The Acadia University Faculty Association says it has set a Nov. 27 strike deadline after months of trying to negotiate a new collective agreement with the Wolfville, N.S., school.
Negotiations began in late March and the association says they reached an impasse in June.
“We’ve really gotten no meaningful counter-proposals or response to our proposals from the administration’s team,” said faculty association spokeswoman Rachel Brickner. “It’s hard to negotiate with ourselves.”
Brickner, who is an associate professor of politics, said it’s hoped a further meeting with the provincial conciliator will help resolve some of the issues.
Conciliation talks in September stalled on the first day and association members subsequently voted 81 per cent in favour of strike action. A further round of conciliation talks last week also failed to bring the two sides together.
Jeff Banks, spokesman for Acadia’s board of governors, said there is still work to do around key issues that have financial implications.
“It’s imperative that we’re able to reach an agreement that doesn’t risk the future fiscal health of the institution. We need to be able to project balanced budgets going forward and financial sustainability is just the key issue for us.”

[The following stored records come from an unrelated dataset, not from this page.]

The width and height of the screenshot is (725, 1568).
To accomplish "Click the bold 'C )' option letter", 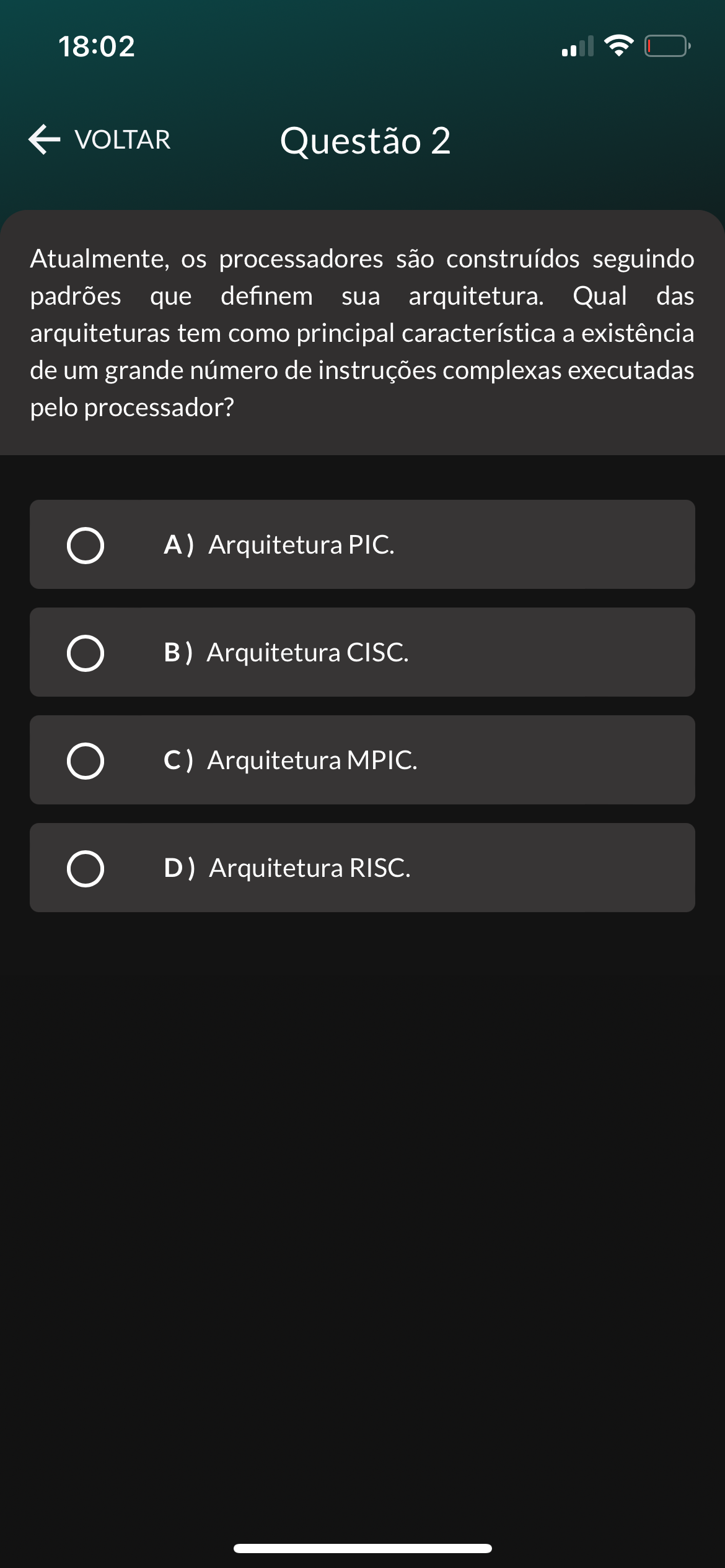I will point(178,760).
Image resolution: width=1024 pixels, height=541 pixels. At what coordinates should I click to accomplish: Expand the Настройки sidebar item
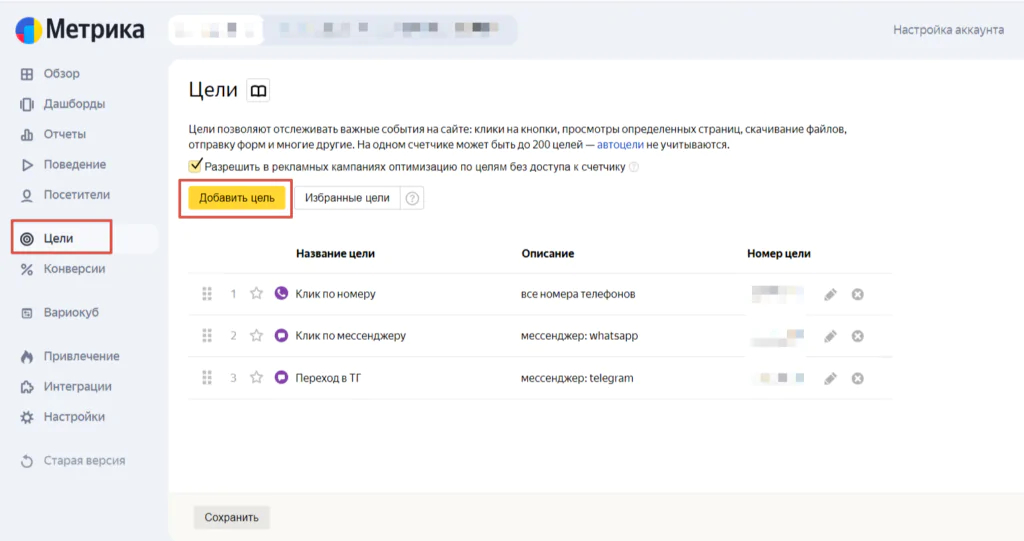click(73, 417)
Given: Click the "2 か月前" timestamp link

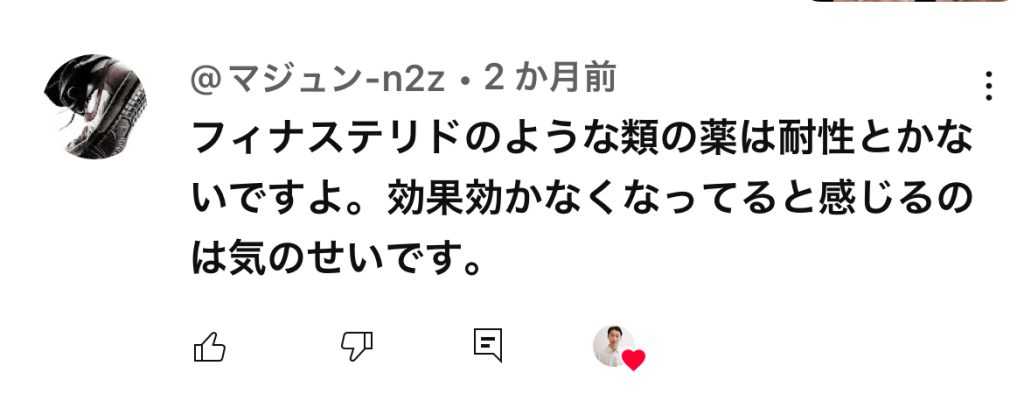Looking at the screenshot, I should click(550, 80).
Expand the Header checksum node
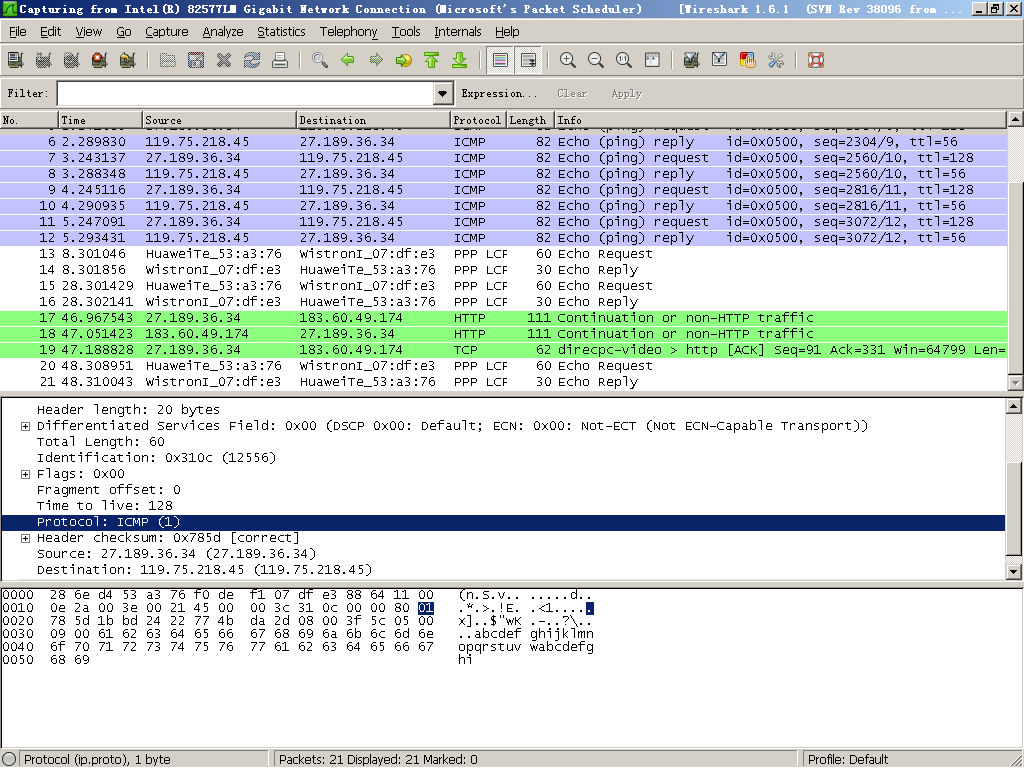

The faculty association said its major issues include restoring full-time faculty positions, addressing pay equity, and bringing salaries in line with regional averages.
Brickner said there should be 182 tenure-stream faculty members at Acadia, but there are currently 150.
Banks said the university increased the number of tenure track positions in the last collective agreement and it is looking at another increase for next year although he didn’t say how many positions would be created.
He said more talks with the conciliator have been scheduled for Thursday.
The association represents 331 full-time and part-time professors, instructors, librarians, and archivists.
Faculty have walked off the job twice before at the school — in 2004 and 2007.
The liberal arts college has about 3,700 students.